Teratogenicity of three substituted 4-biphenyls in the rat as a result of the chemical breakdown and possible metabolism of a thromboxane A2-receptor blocker

Abstract

AH23848 is a potent thromboxane A₂-receptor blocker inhibiting platelet aggregation in vitro and in vivo. Oral administration to pregnant rats during days 7–16 of pregnancy, at doeses of 0, 10, 45, or 200 mg/kg twice daily, resulted in dose-related maternal, embryonic, and fetal toxicity.

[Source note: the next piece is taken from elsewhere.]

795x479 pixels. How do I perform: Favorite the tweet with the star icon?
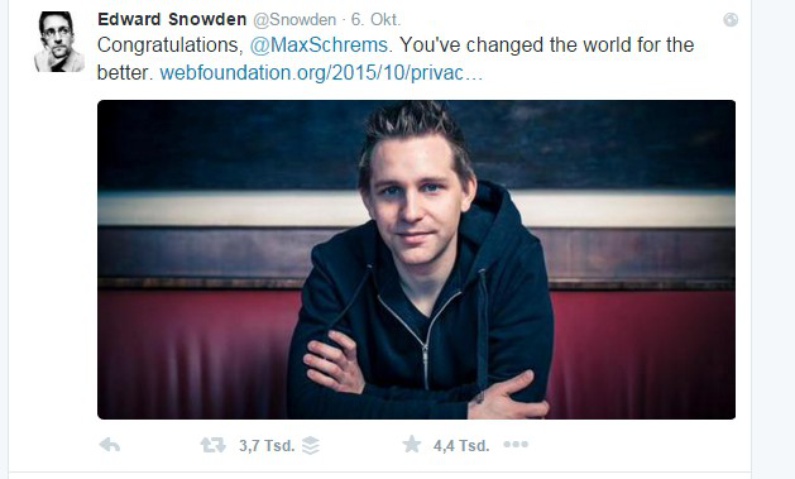pyautogui.click(x=412, y=445)
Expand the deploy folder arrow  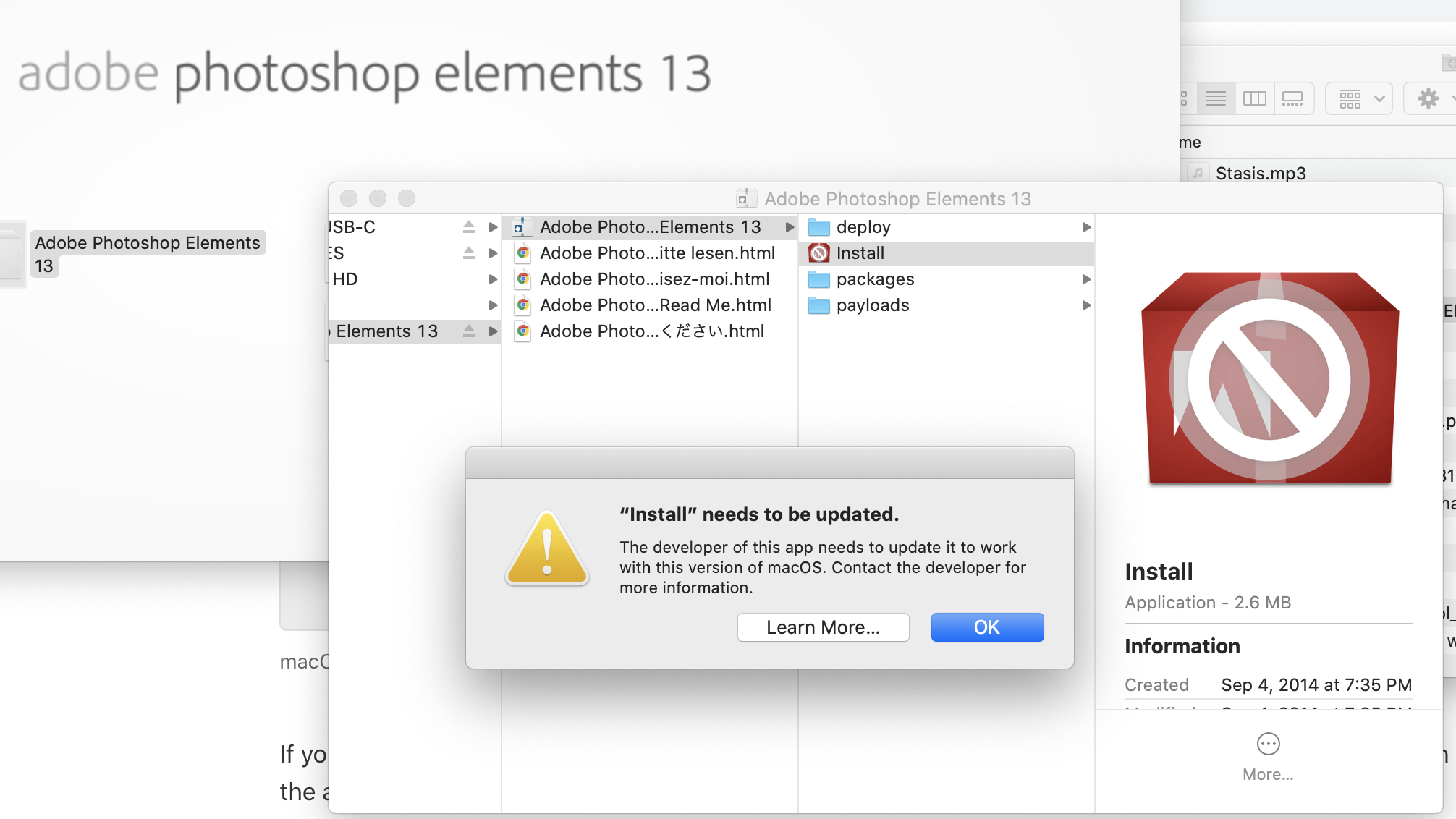(x=1086, y=227)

The most notable observation was herniation of the diaphragm occurring in 1.5 and 100.0% of fetuses at the 45 and 200 mg/kg doses, respectively, when examined at term. A further study at 150 mg/kg twice daily during days 7–16, 7–11, or 12–16 of pregnancy revealed incidences of diaphragmatic hernia up to 42%. Herniation varied from small areas of eventration of membranous diaphragm to fetuses with apparent total absence of the diaphragm. The positions of the hernias in the diaphragm, following dosing over varying periods of organogenesis, reflected the chronology of diaphragm formation in the rat. The teratology of AH23848 was unrelated to its thromboxane A₂-receptor blocker properties but was related to a chemical breakdown product, 4-biphenylmethanol. Some substituted biphenyl compounds appear to be specific teratogens in the rat, with their effects targeted at the developing diaphragm. A possible mechanism of herniation is the interference with muscularisation of the membranous diaphragm, resulting in weakness and perforation.